=== YOUR ASSIGNMENT ===
Find every line containing "computer" in the records below and report the tally as a bare number.

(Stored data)
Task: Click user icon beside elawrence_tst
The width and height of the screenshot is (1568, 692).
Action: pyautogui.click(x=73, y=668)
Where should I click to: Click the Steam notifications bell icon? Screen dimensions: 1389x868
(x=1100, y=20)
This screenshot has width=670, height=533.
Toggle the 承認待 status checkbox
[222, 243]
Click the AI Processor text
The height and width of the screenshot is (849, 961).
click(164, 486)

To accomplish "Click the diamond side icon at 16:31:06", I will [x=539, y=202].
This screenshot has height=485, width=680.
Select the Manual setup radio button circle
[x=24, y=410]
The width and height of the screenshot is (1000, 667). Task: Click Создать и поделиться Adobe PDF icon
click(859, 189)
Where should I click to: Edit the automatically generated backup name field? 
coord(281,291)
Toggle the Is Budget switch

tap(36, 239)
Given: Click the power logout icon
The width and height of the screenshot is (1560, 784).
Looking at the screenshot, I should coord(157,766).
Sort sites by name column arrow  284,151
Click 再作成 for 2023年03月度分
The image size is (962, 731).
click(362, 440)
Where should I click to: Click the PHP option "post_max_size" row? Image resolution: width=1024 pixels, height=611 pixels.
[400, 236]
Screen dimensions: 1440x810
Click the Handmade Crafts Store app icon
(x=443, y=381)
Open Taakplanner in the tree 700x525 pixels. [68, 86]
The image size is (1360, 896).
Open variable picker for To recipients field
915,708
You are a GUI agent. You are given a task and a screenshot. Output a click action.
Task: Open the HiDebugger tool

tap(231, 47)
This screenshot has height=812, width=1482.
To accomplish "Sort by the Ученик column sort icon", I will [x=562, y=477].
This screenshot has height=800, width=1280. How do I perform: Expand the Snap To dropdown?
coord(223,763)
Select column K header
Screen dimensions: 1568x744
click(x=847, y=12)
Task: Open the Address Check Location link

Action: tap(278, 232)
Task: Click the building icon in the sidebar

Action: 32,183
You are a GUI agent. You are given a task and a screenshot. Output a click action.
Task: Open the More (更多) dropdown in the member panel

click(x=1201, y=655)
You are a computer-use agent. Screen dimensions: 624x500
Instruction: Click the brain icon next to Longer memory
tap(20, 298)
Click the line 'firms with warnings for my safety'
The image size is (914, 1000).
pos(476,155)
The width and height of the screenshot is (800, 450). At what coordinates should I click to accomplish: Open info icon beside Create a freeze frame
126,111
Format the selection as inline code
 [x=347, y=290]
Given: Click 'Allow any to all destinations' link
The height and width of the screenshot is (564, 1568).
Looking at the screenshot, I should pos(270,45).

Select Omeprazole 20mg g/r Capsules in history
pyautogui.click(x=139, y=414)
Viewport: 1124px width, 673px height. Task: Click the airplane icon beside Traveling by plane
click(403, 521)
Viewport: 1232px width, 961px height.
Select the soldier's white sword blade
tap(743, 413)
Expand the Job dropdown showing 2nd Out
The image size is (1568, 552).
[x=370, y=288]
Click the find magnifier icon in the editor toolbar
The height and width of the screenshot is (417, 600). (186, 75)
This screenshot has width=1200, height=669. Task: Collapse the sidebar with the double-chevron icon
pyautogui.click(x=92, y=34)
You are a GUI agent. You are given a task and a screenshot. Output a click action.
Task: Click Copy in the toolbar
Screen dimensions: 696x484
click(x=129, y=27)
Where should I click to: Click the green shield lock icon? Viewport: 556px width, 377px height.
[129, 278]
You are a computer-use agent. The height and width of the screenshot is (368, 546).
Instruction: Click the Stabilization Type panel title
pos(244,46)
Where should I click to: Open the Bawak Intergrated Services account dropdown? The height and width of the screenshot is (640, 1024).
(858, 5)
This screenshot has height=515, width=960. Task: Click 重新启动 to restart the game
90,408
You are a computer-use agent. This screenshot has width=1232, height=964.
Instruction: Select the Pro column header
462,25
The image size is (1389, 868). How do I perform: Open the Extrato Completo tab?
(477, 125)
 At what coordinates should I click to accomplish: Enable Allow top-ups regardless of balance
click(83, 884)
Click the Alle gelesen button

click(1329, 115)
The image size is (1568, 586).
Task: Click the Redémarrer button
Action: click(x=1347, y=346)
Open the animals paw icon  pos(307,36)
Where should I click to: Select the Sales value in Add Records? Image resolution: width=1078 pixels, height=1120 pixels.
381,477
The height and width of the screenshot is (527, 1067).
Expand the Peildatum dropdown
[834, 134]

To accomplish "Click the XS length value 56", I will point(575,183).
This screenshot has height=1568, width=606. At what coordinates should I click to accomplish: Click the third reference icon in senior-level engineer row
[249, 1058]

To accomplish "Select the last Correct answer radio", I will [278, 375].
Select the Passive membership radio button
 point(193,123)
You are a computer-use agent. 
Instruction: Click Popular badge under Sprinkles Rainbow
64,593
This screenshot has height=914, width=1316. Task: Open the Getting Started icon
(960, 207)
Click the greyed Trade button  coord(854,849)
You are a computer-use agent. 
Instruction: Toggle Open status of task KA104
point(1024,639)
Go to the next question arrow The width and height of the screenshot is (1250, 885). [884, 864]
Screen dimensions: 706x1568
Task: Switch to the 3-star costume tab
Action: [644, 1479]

=== RESPONSE TO THIS TASK ===
5